We are used to the weather - climate dichotomy, yet the great majority of the spectral variance of atmospheric fields is in the continuous “background” and this defines instead a trichotomy with a “macroweather” regime in the intermediate range ≈ 10 days to 30 years. In the weather, macroweather and climate regimes, exponents characterize the type of variability over the entire ranges and it is natural to identify them with qualitatively different synergies of nonlinear dynamical mechanisms that repeat scale after scale. Since climate models are essentially meteorological models (although with extra couplings) it is thus important to determine whether they currently model all three regimes. Using Last Millennium simulations from four GCM's, we show that control runs only reproduce macroweather. When various (reconstructed) climate forcings are included, in the recent (industrial) period they show global fluctuations strongly increasing at scales >≈ 10-30 yrs, which is quite close to the observations. However, in the pre-industrial period the multicentennial variabilities are too weak.

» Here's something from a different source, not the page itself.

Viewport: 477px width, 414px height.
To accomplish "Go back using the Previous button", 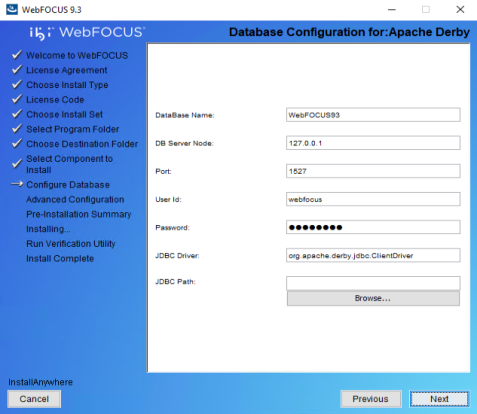I will pyautogui.click(x=370, y=399).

A possible explanation is that the models lack of important slow climate processes such as land-ice or relevant and possibly unknown biogeochemical processes. The existence of three scaling regimes is of fundamental importance for the extremes. This is because a generic consequence of scaling processes is power law (“fat”) tails on the corresponding probability distributions. It is therefore not surprising that temperature fluctuations at monthly and longer scales are power laws. Empirical estimates of the power law exponents are about 5 ([Lovejoy and Schertzer, 1986], [Lovejoy and Schertzer, 2013]). This means that fluctuations of amplitude ten standard deviations will occur with probabilities only 10**5 times less often than fluctuations of one standard deviation. This is a huge amplification of probability with respect to Gaussian fluctuations for which the corresponding decrease in probability would be a factor of about 10**23. References:

Lovejoy, S., and D. Schertzer (1986), Scale invariance in climatological temperatures and the spectral plateau, Annales Geophysicae, 4B, 401-410. Lovejoy, S., and D. Schertzer (2013), The Weather and Climate: Emergent Laws and Multifractal Cascades, 496 pp., Cambridge University Press, Cambridge.